Dopo la partecipazione alla sua prima biennale di Venezia nel 1903, l’anno che verrà decide di impalmare la bellissima Elisa Marcucci sorella dell’artista educatore Alessamdro, lei gli darà due figlie Lucia (Luce) ed Elica vestali del lavoro e della casa paterni. La ricerca di Balla sembra attendere il là ma la sua prima stagione si sta esaurendo, decisivo l’incontro col sulfureo F. T. Marinetti, la miccia è accesa, la bomba esplode sulle pagine de Le Figaro il 20 febbraio 1909 col Manifesto del Futurismo che al punto 4 afferma: “Noi affermiamo che la magnificenza del mondo si è arricchita di una bellezza nuova; la bellezza della velocità. Un automobile da corsa col suo cofano adorno di grossi tubi simili a serpenti dall’alito esplosivo… un automobile ruggente, che sembra correre sulla mitraglia, è più bello della Nike di Samotracia “. Dal 1912 Balla ne dipingerà più di venti di auto lanciate nella corsa fissando il progredire degli attimi successivi sempre più brevi legati all’accelerazione della velocità deformatrice d’oggetto e spazio circostante. Era invece del 1909 il famoso dipinto “Lampada ad arco” un’anteprima dei suoi studi sulla scomposizione dei colori di una fonte di luce come percepita dai nostri occhi, idem per i corpi dinamici, perché oggetto e spazio sappiamo che interagiscono, si muovono (pensiamo ad un’auto o un treno ed al paesaggio che scorre) sia per l’esperienza del soggetto al centro del fatto, sia per il persistere retinico delle immagini osservate in base alla teoria della “percezione simultanea”. Tutto è dinamica, masse in movimento, persino una statua vista da inquadrature diverse, il lavoro dell’artista sarà di comporre le varie percezioni in una summa sintetica. Nel 1910 firma il “Manifesto della pittura futurista” e il “Manifesto tecnico della pittura futurista” ma ancora non espone le sue ricerche, bisognerà aspettare il 1912 all’Expo di Buenos Aires, nel frattempo vende tutte le opere del periodo precedente che lui apostrofò come “Fu Balla”. Compone le suoi ultimi soggetti figurativi di questa seconda stagione: “Ragazza che corre sul balcone”, “Le mani del violinista”, “Dinamismo di un cane al guinzaglio”, poi il salto nelle atmosfere dell’Astratto, sarà il suo terzo, lungo periodo fino agli anni ’30.

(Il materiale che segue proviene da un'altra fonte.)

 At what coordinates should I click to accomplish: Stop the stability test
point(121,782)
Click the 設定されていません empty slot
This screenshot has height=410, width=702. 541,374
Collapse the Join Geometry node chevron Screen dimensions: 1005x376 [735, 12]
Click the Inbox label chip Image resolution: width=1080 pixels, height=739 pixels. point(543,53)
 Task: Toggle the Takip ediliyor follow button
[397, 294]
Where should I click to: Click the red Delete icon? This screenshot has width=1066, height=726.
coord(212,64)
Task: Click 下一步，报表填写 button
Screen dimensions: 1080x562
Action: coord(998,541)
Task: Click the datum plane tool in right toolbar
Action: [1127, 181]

A partire dal 1912 il futurismo di Balla oltrepassa la soglia della figura, esplora l’astrattatismo geometrico con le “compenetrazioni iridescenti” quelle che Maurizio Calvesi interpretò come esplorazione dei principi teosofici. Sono forme curve o triangolari analizzate attraverso la luce vanno al di là dell’oggetto reale, ne analizzano l’essenza invisibile all’occhio, osservate attentamente ci conducono oltre la soglia dei sensi, in un mondo astratto non meno vero dell’apparenza. Siamo nella sfera dell’esoterismo che tanto ha influenzato gli artisti moderni da Kupka, a Kandinsky, a Mondrian al dadaista Evola, ai futuristi Balla e Arnaldo Ginna. Di questa iniziazione v’è certezza, la figlia di Giacomo, Elica, ricordava nel suo libro di memorie che il papà a Roma “frequentava le riunioni di una società di teosofici”. D’altronde nel 1915 Balla e Depero scrivono il Manifesto della ricostruzione futurista dell’universo dicendo:” Daremo scheletro e carne all’invisibile, all’impalpabile, all’imponderabile, all’impercettibile. Troveremo gli equivalenti astratti di tutte le forme e di tutti gli elementi dell’universo, poi li combineremo insieme, secondo i capricci della nostra ispirazione […]”. Oggettivare ”dinamismo plastico e plasmazione dell’atmosfera, compenetrazione di piani e stati d’animo … Noi futuristi, Balla e Depero, vogliamo realizzare questa fusione totale per ricostruire l’universo rallegrandolo, cioè ricreandolo integralmente.” Firmato Astrattisti futuristi. Con loro il Futurismo conosce la sua seconda stagione, non più analisi di soggetti in movimento ma indagine sull’ignoto, attraverso la penetrazione del visibile e “Trasformazione Forme e Spirito”, processo che Balla sperimenterà nel ’17 seguendo appunto gli insegnamenti teosofici. Non più solo tele o muri da affrescare ma produzione di oggetti d’arredo, suppellettili, abiti, scenografie, tutto ma proprio tutto deve essere reinventato. Il dinamismo turbofuturista delle sue automobili, dei suoi ciclomotori del ’13-’14 si trasferisce nell’attenta composizione e scomposizione delle forme geometriche, nella ricerca della verità con studio, riflessione, ideali, trasmessi dalla purezza di linee e di colori testimoni d’un percorso iniziatico, forme degli stadi di una conoscenza superiore.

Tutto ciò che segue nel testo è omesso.